Federal Realty (FRT -0.93%) owns a fairly small portfolio of strip malls and mixed-use developments. Although it isn't the biggest name in its sector by any stretch of the imagination, it does have something that no other real estate investment trust (REIT) can offer: the longest streak of annual dividend hikes of any publicly traded REIT. Here's why I came to own Federal Realty and why I'm not planning on giving it up anytime soon.
It was the best of times it, was the worst of times
Pardon the Charles Dickens quote there, but when I look back at 2020, it really was a year filled with dichotomies. For example, I had previously bought Tanger Factory Outlet Centers (SKT -0.19%) believing that the retail apocalypse story was real but vastly overdone. Yes, online shopping is becoming increasingly important, and some predominantly physical retailers have fallen by the wayside. But humans are social animals, and shopping is one of the ways we get together in groups. Given Tanger's long history of success in the outlet-center space, I was confident it would not only survive but also thrive. I also owned Simon Property Group (SPG -0.45%) for similar reasons, but it is a much more diversified mall REIT.
When the pandemic got underway and malls were slammed by government mandated closures, Tanger and Simon both sold off hard. I had some capital gains from another investment that I wanted to offset, so I harvested some tax losses by selling both. But all retail-related REITs sold off hard, and as I was looking to get back into the sector, I decided to shift things up a little bit. Given Simon's diversification (it owns both outlet centers and enclosed malls), I repurchased it after the applicable 30-day wait to avoid the wash-sale rule. And, instead of buying Tanger again, I added some diversification to my portfolio by purchasing Federal Realty at what seemed like a pretty desirable price. Basically, despite the losses I took, I used the early 2020 downturn to expand my retail reach beyond malls to include shopping centers and mixed-use developments. That's a net win from a portfolio diversification standpoint.
Why Federal Realty
I would be lying if I didn't admit that my first attraction to Federal Realty was the dividend. But the yield, which had spiked because of the price downturn, wasn't the real draw. The draw was the REIT's over-five-decade-long streak of annual dividend increases. In fact, it claims to have the longest streak of any REIT, and I've no reason to disbelieve it. Even during the worst of the 2020 downturn, when rent-collection rates were weak, management stood by the dividend, too. Management specifically explained that it believes it owns great assets and that the storm would eventually pass. When that happened, it would re-tenant its properties and everything would be, basically, back to normal. Given that the last 50 years has included an incredible number of economic dislocations, it was hard not to be drawn to management's calm appraisal of the situation.
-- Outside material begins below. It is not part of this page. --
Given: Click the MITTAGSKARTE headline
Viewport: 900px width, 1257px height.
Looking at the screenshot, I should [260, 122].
The one troubling thing about Federal Realty, however, is the size of its portfolio, which is only a touch over 100 properties. Peers in the space often have several hundred assets, which would make them a better diversification play. Only Federal Realty hasn't managed to increase its dividend for as long as it has by fumbling about; it knows what it's doing. It's probably best to think of it as a value over volume acquirer of property, with a finely honed portfolio located in the most desirable areas (think lots of wealth and significant population sizes). While I generally prefer diversification, given the REIT's strong history I am comfortable with this trade-off. Also, looking at the long-term e-commerce issues, I think being selective could be an increasingly important approach.
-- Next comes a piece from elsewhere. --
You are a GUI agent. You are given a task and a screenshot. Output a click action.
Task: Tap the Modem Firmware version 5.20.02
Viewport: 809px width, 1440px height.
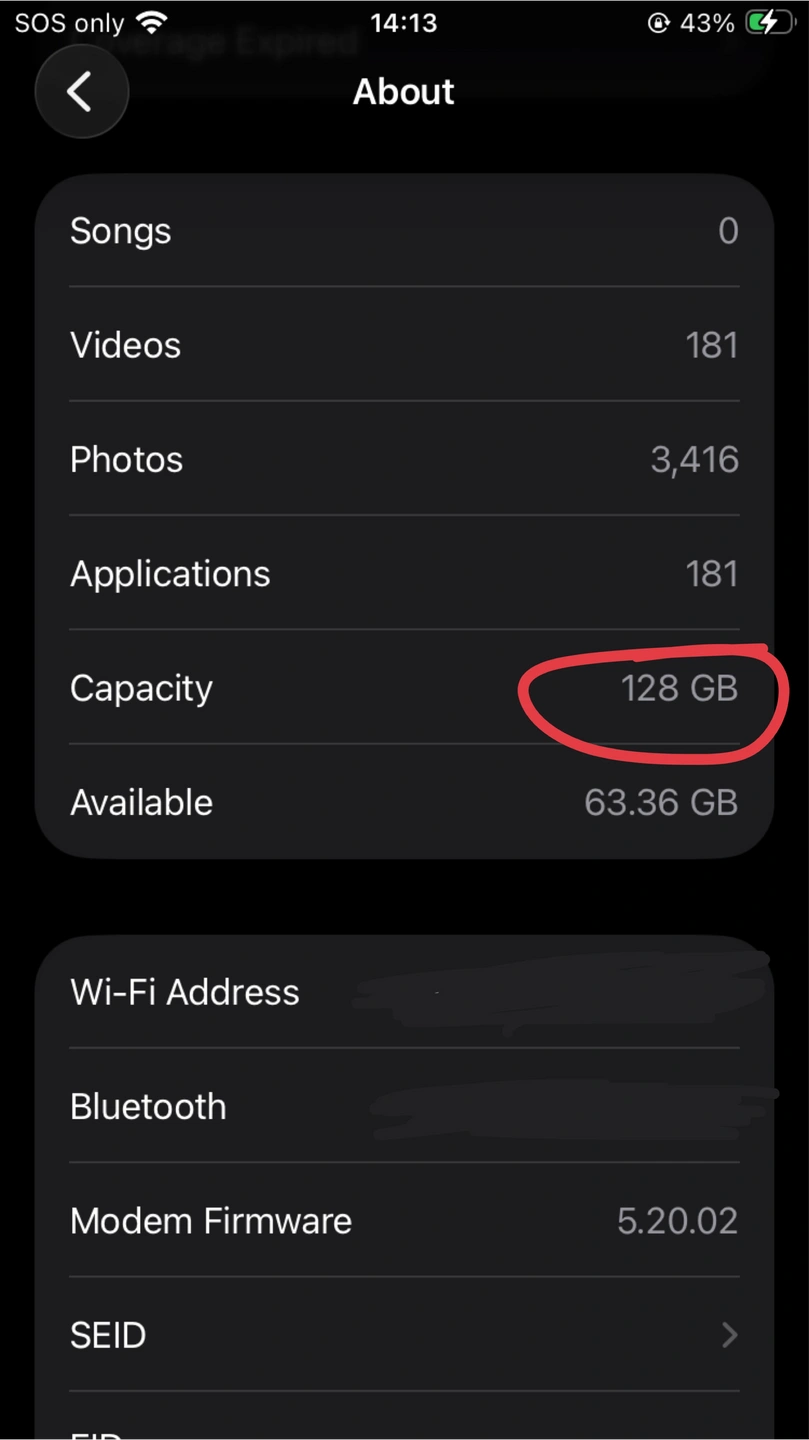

While I used the downturn to add Federal Realty to my portfolio, the REIT also made good use of the time period, adding a handful of assets at what it believed were cheap prices. Clearly, given my opportunistic investment decision, that move sits well with me. And it speaks to a long-term positive. Federal Realty is an active portfolio manager, buying and selling assets. When it adds new properties it looks for great locations and an opportunity for value enhancement via redevelopment. Once it has maximized the value of a property and gets a good-enough offer, it is willing to sell in order to fund future acquisitions. That means it is always looking for a way to build shareholder value and, as such, should be a great long-term holding and not just a short-term rebound play.
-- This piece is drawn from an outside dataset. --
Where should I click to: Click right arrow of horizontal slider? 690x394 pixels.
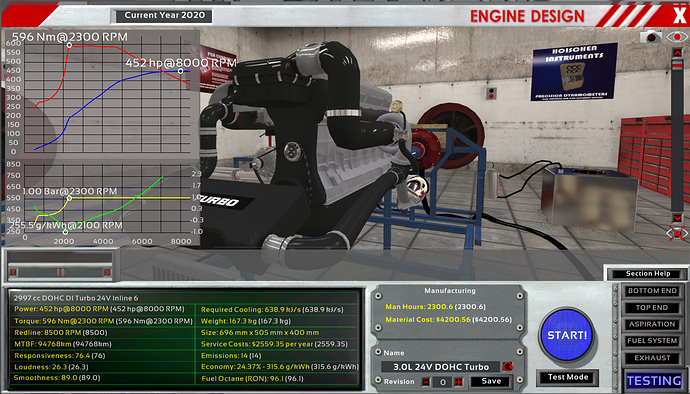coord(106,272)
At the end of the day, my retail REIT theme got slammed in early 2020. I chose to make some moves, including shifting out of Tanger and into Federal Realty. It proved to be a timely change because Federal Realty's yield was high at the time, but the real attraction here is the long-term approach that has rewarded dividend investors with annual hikes for decades. Now that this REIT is in my portfolio, I have no plans to sell it. Essentially, I got lucky during the 2020 downturn and added what I think is one of the best strip mall REITs around. I'm happy to ride that lucky call right through my retirement years.